**STATED PROBLEM**
Turn every one of the rows below into a numbered list, one entry per line, and leave out the blank lines.

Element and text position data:
╭──

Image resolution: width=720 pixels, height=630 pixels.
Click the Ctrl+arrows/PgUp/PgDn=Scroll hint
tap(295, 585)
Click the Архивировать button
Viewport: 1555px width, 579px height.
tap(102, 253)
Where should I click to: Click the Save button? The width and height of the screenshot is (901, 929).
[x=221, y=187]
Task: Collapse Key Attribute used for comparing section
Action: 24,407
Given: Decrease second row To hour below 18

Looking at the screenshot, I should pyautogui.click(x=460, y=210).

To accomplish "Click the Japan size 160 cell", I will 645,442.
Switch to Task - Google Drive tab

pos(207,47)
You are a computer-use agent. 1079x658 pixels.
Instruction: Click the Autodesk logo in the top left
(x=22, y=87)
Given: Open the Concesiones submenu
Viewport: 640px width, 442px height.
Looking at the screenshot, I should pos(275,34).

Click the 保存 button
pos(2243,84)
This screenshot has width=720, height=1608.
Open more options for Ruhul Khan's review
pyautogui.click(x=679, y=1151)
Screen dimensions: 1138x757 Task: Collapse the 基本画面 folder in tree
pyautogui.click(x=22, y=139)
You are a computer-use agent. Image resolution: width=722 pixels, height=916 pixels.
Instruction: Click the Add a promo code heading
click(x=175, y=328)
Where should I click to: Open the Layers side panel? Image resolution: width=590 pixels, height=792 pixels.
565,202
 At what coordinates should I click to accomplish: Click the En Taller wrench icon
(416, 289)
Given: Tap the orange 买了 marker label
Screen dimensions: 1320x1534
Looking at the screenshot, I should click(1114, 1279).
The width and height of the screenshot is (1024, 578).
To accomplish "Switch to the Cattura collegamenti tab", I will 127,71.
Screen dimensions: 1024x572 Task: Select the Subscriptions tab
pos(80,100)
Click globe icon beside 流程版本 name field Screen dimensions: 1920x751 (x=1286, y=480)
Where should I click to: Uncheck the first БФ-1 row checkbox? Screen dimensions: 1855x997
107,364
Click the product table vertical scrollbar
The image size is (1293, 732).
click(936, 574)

╰──

**ANSWER**
1. Image resolution: width=720 pixels, height=630 pixels.
2. Click the Ctrl+arrows/PgUp/PgDn=Scroll hint
3. tap(295, 585)
4. Click the Архивировать button
5. Viewport: 1555px width, 579px height.
6. tap(102, 253)
7. Where should I click to: Click the Save button? The width and height of the screenshot is (901, 929).
8. [x=221, y=187]
9. Task: Collapse Key Attribute used for comparing section
10. Action: 24,407
11. Given: Decrease second row To hour below 18
12. Looking at the screenshot, I should pyautogui.click(x=460, y=210).
13. To accomplish "Click the Japan size 160 cell", I will 645,442.
14. Switch to Task - Google Drive tab
15. pos(207,47)
16. You are a computer-use agent. 1079x658 pixels.
17. Instruction: Click the Autodesk logo in the top left
18. (x=22, y=87)
19. Given: Open the Concesiones submenu
20. Viewport: 640px width, 442px height.
21. Looking at the screenshot, I should pos(275,34).
22. Click the 保存 button
23. pos(2243,84)
24. This screenshot has width=720, height=1608.
25. Open more options for Ruhul Khan's review
26. pyautogui.click(x=679, y=1151)
27. Screen dimensions: 1138x757 Task: Collapse the 基本画面 folder in tree
28. pyautogui.click(x=22, y=139)
29. You are a computer-use agent. Image resolution: width=722 pixels, height=916 pixels.
30. Instruction: Click the Add a promo code heading
31. click(x=175, y=328)
32. Where should I click to: Open the Layers side panel? Image resolution: width=590 pixels, height=792 pixels.
33. 565,202
34.  At what coordinates should I click to accomplish: Click the En Taller wrench icon
35. (416, 289)
36. Given: Tap the orange 买了 marker label
37. Screen dimensions: 1320x1534
38. Looking at the screenshot, I should click(1114, 1279).
39. The width and height of the screenshot is (1024, 578).
40. To accomplish "Switch to the Cattura collegamenti tab", I will 127,71.
41. Screen dimensions: 1024x572 Task: Select the Subscriptions tab
42. pos(80,100)
43. Click globe icon beside 流程版本 name field Screen dimensions: 1920x751 (x=1286, y=480)
44. Where should I click to: Uncheck the first БФ-1 row checkbox? Screen dimensions: 1855x997
45. 107,364
46. Click the product table vertical scrollbar
47. The image size is (1293, 732).
48. click(936, 574)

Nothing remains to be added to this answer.